_What is needed_
Having found the line that contains "Instruction: Open the View menu", please retype only it and every line after it up to the end of the entries, exactly as written.

_Source material_

━━━━

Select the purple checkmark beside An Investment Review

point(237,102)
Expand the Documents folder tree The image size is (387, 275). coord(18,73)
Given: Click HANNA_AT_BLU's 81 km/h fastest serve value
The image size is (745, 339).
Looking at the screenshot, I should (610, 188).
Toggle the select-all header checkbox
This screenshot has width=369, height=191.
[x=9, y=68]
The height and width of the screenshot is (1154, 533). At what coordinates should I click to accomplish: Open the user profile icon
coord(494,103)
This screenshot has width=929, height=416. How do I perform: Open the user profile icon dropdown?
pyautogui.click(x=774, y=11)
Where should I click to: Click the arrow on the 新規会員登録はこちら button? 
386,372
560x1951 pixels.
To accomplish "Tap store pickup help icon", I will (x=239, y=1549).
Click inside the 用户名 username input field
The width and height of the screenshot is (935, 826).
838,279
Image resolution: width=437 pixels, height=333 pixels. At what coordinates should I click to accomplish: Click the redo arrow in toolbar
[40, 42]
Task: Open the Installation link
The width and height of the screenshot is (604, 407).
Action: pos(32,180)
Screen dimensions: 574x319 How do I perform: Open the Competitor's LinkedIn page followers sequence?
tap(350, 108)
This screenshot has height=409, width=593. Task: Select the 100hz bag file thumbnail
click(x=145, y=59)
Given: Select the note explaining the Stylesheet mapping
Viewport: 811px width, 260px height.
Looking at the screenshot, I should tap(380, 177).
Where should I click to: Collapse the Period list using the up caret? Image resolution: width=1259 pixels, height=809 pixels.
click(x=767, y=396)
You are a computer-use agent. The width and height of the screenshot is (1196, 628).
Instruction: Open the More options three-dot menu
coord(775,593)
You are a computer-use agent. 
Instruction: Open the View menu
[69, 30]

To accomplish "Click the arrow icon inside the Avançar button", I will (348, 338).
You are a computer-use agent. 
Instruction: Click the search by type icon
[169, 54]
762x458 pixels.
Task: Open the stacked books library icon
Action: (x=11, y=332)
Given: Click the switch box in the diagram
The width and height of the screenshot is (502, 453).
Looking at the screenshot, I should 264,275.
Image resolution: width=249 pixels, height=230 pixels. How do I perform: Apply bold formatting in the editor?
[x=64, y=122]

━━━━

_Response_
Instruction: Open the View menu
[69, 30]

To accomplish "Click the arrow icon inside the Avançar button", I will (348, 338).
You are a computer-use agent. 
Instruction: Click the search by type icon
[169, 54]
762x458 pixels.
Task: Open the stacked books library icon
Action: (x=11, y=332)
Given: Click the switch box in the diagram
The width and height of the screenshot is (502, 453).
Looking at the screenshot, I should 264,275.
Image resolution: width=249 pixels, height=230 pixels. How do I perform: Apply bold formatting in the editor?
[x=64, y=122]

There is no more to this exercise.